Aug 20, 2010 01:02
So tonight on twitter somebody said they were buying tickets to see Jonathon Youngs new play Tear the Curatain. now they could have been kidding or they may have been serious. IDK. either way i saw that and i letterally just broke out into sobbing hysterics. i honest to goodness just cried for a good 15 minutes about it.
crazy right?
the reason i think i started crying is cuz im basically certain im never going to meet him. and that kills me. he seriously means so much to me. like they way everybody else takls about Amanda or Robin or Chris or Agam and Ryan. thats Jon for me. and now its like all my friends have or will soon that moment of "OMG I MET HIM/HER!" and i am most likely not giong to have that ever. and even just that. I was saying it in Vancouver, that was it for me. Now that Uni has started...well soon will start...i basically dont see the fainances coming to gether for me to get out there ever again. I just dont. I also just dont forsee him writing back. i mean, how many times have you heard of ANY celeb writing back? i know i havent. they jst send back signed pictures which totally cheapns everything. its happened to me before hence i waited so long to write Jon in the first place.

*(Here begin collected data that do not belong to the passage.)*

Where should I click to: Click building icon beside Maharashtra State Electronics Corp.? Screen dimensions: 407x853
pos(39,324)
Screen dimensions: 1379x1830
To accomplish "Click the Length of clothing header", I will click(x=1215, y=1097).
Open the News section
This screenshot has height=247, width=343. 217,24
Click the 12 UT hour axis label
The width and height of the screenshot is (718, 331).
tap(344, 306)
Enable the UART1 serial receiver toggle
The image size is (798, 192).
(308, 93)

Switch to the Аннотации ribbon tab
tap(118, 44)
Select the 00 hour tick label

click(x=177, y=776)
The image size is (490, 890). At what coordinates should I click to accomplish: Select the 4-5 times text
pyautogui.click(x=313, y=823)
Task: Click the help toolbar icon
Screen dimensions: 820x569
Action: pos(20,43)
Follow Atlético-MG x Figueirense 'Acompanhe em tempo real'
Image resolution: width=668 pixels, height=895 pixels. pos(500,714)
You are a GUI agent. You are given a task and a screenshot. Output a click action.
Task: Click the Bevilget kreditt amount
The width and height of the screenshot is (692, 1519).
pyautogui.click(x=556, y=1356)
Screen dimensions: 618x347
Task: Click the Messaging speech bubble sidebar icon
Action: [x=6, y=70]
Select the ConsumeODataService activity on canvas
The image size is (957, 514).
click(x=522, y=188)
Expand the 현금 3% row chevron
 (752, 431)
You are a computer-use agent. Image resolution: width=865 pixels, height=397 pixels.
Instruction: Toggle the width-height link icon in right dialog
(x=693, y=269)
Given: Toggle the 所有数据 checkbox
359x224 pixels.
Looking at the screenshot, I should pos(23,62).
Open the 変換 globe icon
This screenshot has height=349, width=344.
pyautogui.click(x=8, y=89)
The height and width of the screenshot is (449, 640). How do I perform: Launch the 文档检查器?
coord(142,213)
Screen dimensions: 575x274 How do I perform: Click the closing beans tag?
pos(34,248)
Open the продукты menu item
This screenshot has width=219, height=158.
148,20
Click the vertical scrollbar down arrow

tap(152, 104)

so maybe im being a little ridiculous.
but at the same time. Jonathon literally means the world to me. and it not so much eve him just what me loving him as brought me. It brought me here, to fandom. first to gateworld where i made some good friends there, one that i am really close with. then it brought me to twitter where i met the greatest fandom friends ever. seriously. you guys mean the world to me. i would be so incredibly lost without you all. becuase of you guys i have come to lvove myself for who i am, the crazy bisexual sober fangirl that i am. i got to meet some of you in vancouver (SG14 <333). i also have team awesome and just all of you who havent met but i will meet someday. i love each and every one of you in your own way more than i can say.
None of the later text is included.